Droit et patrimoine des migrations au cœur des tensions démocratiques
Pilier des politiques migratoires, le droit des étrangers ne cesse d’évoluer, suscitant en France et en Europe de nombreux débats où cohabitent incompréhensions et tensions. L’article de Jules Lepoutre, en avant-propos, explique les racines profondes de ce droit et ses évolutions, ancrées dans une histoire pluriséculaire, retraçant les relations entre la nation, l’État et l’« étranger ». Le dossier scientifique, issu d’une journée d’étude organisée par l’Institut Convergences Migrations en juin 2024, aborde cette thématique de manière inter-disciplinaire. Il met en lumière le double visage du droit : outil de protection des libertés fondamentales mais aussi instrument au service des politiques migratoires. Au fil des analyses, se dessine un droit de plus en plus complexe, tissé de normes multiples (nationales, européennes, internationales), de jurisprudences,de circulaires et de pratiques administratives. Ce labyrinthe juridique ouvre la voie à une forme d’opacité et d’arbitraire. Derrière les textes, la réalité de l’exclusion prend souvent le pas sur l’universalisme proclamé.
Le droit comme espace de luttes
En écho du dossier scientifique, des témoignages rappellent que le droit n’est pas figé : il est aussi un espace de luttes et de transformation sociale. Dans la rubrique « Champs libres », trois initiatives citoyennes témoignent d’une résistance concrète à l’exclusion des personnes migrantes. Le Réseau Euromed France mobilise les sociétés civiles autour d’une solidarité euro-méditerranéenne. Dans l’Est de Paris, la médiathèque James Baldwin, en lien avec la Maison des réfugiés, devient un véritable refuge social et culturel, tissant des liens d’entraide avec le quartier. En zone rurale, l’association Terre 2 Cultures raconte les tensions vécues dans son rôle de médiation entre droit, parcours de régularisation et réalités des réfugiés vécus aux confins de la région francilienne.
Réparer l’invisibilité dans les musées
Comment raconter l’histoire d’un pays sans ses migrations ? Trop souvent absents des musées, les immigrés et leurs descendants se sentent exclus d’un récit patrimonial qui ne les reconnaît pas. Cette invisibilité, certains musées et certains centres d’archives cherchent à la réparer. Grâce à de nouveaux outils - thésaurus adaptés pour combler les lacunes des vocabulaires officiels, souvent obsolètes, voire problématiques, dispositifs muséographiques innovants –, les musées amorcent une mutation symbolique et méthodologique. Le portfolio et l’article de synthèse présentent les premiers résultats d’un inventaire national piloté par le Musée national de l’histoire de l’immigration, dédié au « patrimoine des migrations humaines ». Ce chantier technique révèle aussi des enjeux politiques, quand réparer l’oubli des migrations dans les musées contribue à réduire leur marginalisation dans l’espace public. En revalorisant ces mémoires dans leurs collections, les institutions culturelles contribuent à renforcer cette mission d’hospitalité, de justice sociale et de citoyenneté, dans une société où les migrations sont trop souvent traitées comme une menace.

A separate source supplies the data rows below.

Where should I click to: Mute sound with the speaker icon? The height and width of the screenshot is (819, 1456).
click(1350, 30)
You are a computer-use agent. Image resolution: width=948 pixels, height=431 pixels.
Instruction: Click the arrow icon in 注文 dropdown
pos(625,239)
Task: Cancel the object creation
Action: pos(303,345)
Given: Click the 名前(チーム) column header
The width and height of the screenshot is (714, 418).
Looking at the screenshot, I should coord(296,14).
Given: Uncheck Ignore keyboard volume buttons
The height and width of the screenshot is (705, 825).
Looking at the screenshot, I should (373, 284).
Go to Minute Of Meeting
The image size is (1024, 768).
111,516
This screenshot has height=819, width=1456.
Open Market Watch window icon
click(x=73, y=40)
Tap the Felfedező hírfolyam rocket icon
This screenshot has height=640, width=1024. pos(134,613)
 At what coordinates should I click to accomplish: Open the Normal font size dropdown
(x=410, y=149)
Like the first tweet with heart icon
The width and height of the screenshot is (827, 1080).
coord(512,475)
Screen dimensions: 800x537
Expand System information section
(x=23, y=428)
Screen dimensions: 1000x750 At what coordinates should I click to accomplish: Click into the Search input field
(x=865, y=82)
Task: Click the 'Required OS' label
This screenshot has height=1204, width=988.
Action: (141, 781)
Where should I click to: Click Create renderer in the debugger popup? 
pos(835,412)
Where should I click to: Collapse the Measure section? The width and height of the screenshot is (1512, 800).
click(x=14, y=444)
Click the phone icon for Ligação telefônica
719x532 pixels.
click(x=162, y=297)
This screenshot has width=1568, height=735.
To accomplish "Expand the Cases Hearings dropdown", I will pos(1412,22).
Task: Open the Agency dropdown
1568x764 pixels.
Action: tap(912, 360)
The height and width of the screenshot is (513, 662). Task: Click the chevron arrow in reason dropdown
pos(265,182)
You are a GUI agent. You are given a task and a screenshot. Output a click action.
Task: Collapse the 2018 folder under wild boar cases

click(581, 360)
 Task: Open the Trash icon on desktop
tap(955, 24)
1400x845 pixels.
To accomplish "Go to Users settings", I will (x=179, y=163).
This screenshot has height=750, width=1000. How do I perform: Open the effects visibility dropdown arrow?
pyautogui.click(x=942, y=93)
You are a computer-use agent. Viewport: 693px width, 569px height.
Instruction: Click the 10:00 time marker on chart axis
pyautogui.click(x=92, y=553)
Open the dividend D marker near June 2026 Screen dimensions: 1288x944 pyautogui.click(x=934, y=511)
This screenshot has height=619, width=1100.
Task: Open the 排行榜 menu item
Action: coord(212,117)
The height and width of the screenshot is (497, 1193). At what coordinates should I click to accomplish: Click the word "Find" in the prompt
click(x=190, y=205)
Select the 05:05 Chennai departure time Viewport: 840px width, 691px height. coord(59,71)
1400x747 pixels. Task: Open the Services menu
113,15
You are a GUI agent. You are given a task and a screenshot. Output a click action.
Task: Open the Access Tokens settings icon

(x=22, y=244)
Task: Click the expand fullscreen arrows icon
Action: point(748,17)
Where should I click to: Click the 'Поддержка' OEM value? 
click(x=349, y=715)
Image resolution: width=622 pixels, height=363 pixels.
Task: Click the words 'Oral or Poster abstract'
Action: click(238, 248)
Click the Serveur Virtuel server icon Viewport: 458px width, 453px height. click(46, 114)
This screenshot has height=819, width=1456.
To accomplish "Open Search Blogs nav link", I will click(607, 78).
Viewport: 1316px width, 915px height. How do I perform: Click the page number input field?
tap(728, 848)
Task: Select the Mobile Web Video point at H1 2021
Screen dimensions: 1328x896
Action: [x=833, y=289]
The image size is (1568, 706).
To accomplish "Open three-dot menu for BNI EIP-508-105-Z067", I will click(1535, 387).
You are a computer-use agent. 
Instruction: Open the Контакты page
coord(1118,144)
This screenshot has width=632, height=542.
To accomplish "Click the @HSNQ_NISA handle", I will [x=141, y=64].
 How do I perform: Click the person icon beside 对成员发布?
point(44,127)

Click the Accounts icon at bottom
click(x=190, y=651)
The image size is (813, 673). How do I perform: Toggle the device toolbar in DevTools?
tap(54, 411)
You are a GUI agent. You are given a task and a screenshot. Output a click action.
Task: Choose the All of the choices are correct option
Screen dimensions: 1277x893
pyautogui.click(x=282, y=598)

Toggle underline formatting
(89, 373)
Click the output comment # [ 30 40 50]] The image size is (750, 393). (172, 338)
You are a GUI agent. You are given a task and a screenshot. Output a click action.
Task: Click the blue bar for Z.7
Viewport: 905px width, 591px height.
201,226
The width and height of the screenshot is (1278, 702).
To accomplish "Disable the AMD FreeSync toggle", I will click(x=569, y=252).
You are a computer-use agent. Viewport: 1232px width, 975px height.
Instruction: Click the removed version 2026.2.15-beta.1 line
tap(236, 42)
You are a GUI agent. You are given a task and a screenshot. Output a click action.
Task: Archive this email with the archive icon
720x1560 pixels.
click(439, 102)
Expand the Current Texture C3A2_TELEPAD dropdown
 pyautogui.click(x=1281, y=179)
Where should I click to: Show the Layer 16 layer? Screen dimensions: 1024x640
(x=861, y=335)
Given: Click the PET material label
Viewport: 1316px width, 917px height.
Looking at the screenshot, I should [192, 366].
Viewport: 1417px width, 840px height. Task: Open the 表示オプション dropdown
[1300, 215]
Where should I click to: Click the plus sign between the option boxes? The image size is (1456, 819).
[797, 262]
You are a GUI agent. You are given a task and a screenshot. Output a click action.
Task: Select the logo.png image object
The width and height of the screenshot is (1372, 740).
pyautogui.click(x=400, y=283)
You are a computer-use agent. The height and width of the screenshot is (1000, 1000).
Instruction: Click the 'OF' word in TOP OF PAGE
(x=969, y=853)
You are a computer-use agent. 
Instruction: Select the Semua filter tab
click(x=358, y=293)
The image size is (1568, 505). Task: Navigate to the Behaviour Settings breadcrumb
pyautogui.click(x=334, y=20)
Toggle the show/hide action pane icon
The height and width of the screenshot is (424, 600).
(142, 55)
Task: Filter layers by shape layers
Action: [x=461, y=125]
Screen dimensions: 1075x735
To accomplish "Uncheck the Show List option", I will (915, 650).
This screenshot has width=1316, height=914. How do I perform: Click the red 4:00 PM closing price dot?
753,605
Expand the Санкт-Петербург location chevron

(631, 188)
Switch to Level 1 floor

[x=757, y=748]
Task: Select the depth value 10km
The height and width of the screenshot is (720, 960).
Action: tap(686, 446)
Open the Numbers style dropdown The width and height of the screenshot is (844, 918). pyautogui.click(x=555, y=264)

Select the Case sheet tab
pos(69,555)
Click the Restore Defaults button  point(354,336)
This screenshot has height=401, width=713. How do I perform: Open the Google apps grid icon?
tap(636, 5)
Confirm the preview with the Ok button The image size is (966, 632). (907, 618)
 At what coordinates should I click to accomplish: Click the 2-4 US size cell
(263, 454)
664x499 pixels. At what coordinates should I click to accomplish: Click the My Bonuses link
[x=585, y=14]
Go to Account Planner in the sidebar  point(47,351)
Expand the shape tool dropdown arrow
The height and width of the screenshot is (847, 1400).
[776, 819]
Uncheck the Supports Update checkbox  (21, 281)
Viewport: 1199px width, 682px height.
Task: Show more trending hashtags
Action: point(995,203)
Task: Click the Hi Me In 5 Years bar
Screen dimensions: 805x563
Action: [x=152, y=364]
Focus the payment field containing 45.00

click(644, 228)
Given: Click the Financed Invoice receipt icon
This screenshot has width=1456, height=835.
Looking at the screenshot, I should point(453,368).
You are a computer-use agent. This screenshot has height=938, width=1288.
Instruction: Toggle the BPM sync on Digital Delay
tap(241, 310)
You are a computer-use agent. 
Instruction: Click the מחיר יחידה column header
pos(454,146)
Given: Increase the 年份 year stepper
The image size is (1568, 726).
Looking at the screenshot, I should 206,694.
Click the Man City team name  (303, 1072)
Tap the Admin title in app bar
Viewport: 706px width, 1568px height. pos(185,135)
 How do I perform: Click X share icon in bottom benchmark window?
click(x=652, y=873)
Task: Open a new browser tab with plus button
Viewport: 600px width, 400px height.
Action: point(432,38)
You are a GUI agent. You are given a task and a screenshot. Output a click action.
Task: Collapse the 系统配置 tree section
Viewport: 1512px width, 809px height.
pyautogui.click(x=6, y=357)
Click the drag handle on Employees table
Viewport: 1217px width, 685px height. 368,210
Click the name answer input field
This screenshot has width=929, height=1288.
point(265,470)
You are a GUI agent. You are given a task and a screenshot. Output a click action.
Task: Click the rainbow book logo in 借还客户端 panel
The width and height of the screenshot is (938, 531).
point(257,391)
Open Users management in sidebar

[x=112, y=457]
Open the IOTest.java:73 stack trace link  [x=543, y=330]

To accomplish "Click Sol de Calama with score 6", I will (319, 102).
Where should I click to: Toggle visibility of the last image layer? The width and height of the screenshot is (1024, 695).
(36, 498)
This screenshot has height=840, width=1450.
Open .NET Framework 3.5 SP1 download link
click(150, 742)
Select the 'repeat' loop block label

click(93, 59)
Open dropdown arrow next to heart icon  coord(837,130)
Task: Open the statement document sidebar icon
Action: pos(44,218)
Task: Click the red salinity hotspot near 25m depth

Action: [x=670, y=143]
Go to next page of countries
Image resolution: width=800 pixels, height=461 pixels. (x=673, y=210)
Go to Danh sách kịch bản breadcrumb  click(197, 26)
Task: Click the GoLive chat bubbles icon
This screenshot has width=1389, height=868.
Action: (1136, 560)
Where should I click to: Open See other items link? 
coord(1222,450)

Exposer de nouveaux récits migratoires
Une exposition mobile consacrée aux migrations d’Asie du Sud-Est et de l’Est, produite par le Musée national de l’histoire de l’immigration, incarne cette nouvelle dynamique de co-construction. À Noyant-d’Allier, village auvergnat marqué par l’installation de rapatriés d’Indochine dans les années 1950, elle vient enrichir le temps d’une saison les collectes locales qui ont abouti à la création d’un espace muséal participatif. À l’échelle nationale, cette démarche collaborative s’étend aux grands musées nationaux. Le Musée national de l’histoire de l’immigration, le Mucem, le musée de l’Homme, le Louvre-Lens ont participé à une table ronde organisée par la Fédération des écomusées et des musées de société (FEMS) pour échanger sur leurs expériences autour d’expositions récentes sur les exils et les migrations, très diverses dans leur approche thématique et dans leur dispositif muséographique. Des expositions itinérantes, des médiations participatives et des récits partagés renouvellent la manière de documenter, d’exposer et de transmettre les migrations à un public plus large. À travers ces actions, les musées deviennent des lieux vivants et engagés, où se tissent des récits complexes et incarnés.